今月のNHK「100分 de 名著」は宮本武蔵の「五輪書」か。
中国古典の諸子百家(論語や老子など)のように、
読み手の立場や心境によって形を変える魅力を持つ、
日本の古典の中では希有な一冊といえる。
「渡を越すといふは、たとえば、海を渡るに瀬戸という所もあり、または四十里五十里いも長き海を越すをも渡といふなり。人間の世を渡るにも、一代のうちには、渡を越すといういう所多かるべし。
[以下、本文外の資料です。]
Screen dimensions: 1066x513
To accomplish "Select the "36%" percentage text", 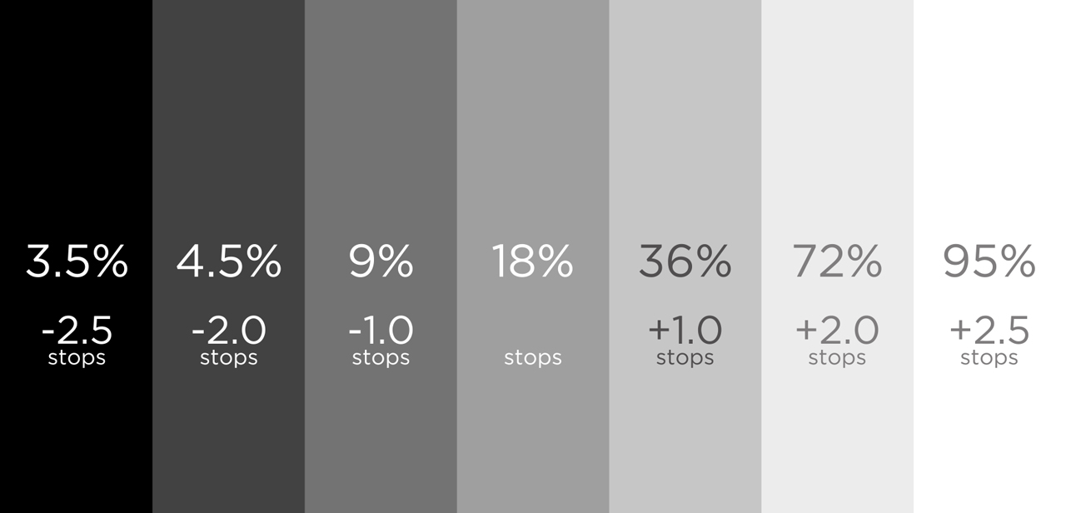I will (x=685, y=261).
」(火の巻)
人生にたびたび訪れる「瀬戸」つまり瀬戸際をいかに「渡る」か?
これをテーマに五輪書の奥義を高速編集してみよう。
武蔵は「拍子」すなわち「タイミング」の大切さを説き(地の巻)、
- 物事が「さかゆる拍子」と「おとろふる拍子」を見極め、
- 「あたる拍子」「間の拍子」「背く拍子」を踏まえて、
- 「知恵の拍子」から生まれる「空の拍子」を手にせよと。
加えて「場」見極めることの大切さを説く。
「場の位を見分くる所、場において日を負うと云ふ事有り・・・いずれも場の得を用いて、場の勝をうるといふ心専にして、よくよく吟味して鍛錬あるべきものなり。」(火の巻)
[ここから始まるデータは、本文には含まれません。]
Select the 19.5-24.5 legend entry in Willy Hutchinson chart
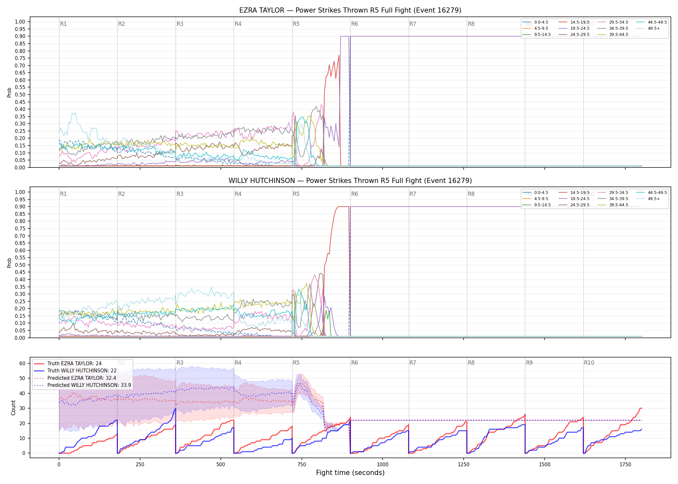Screen dimensions: 678x484 pos(574,199)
拍子と場をつかんだら、どこを打つかは相手と自分の「縁」しだい。
自らの必殺技を繰り出すわけでも、相手のスキをつくわけでもない。
相手との縁を感じとって、縁のあたりを打て、と説く。
「縁のあたりと云ふ事。我打出す時、敵打ちとめん、はりのけんとする時、我打一つにして、あたまをも打ち、足をもうつ。太刀の道一つをもって、いづれなりとも打つ所、是縁の打也。此打、能々打ちならひ、何時も出会ふ打也。細々打ちあひて分別あるべき事也。」 (水の巻)
武蔵の「打つ」とは「当たる」に近い感覚で、
- あたるはゆきあたるほどの心
- あたるはさわるほどの心
進んでいったら突きあたったという触るような感覚だ。
「縁」にあたるは「まぐれ」にあたる感覚に近いかもしれない。
やってくる偶然と迎えにいく偶然が、ふとした瞬間に出会うように。
そして以上のような武蔵の奥義に近づくための9ヶ条(地の巻)。
- よこしまになき事をおもふ所
- 道の鍛錬する所
- 諸芸にさはる所
- 諸職の道を知る事
- 物毎の損得をわきまゆる事
- 諸事目利を仕覚ゆる事
- 目に見えぬ所をさとつてしる事
- わづかなる事にも気を付くる事
- 役に立たぬ事をせざる事
なぜ五輪書が普遍的な魅力を持っているのか?
それは武蔵が「空」を意識していたからではないだろうか。
5巻からなる五輪書の最終巻「空の巻」の末尾は、
「正しく明らかに、大きなるところを思いとって、空を道とし、道を空と見るところなり。」
何かを極めるための「道」とは「空」のことであり、
まごころを貫いた先に一切の迷いなき「空」に到達できる。
般若心経の有名な一節「色即是空、空即是色」がある。
私たちが知覚する現象はすべて「空」であり、固定的な本質はないが、
「空」であるがゆえに縁で結ばれ、あらゆるものが生まれてくる。
武蔵の「空」はこれを踏まえたものだったのかもしれない。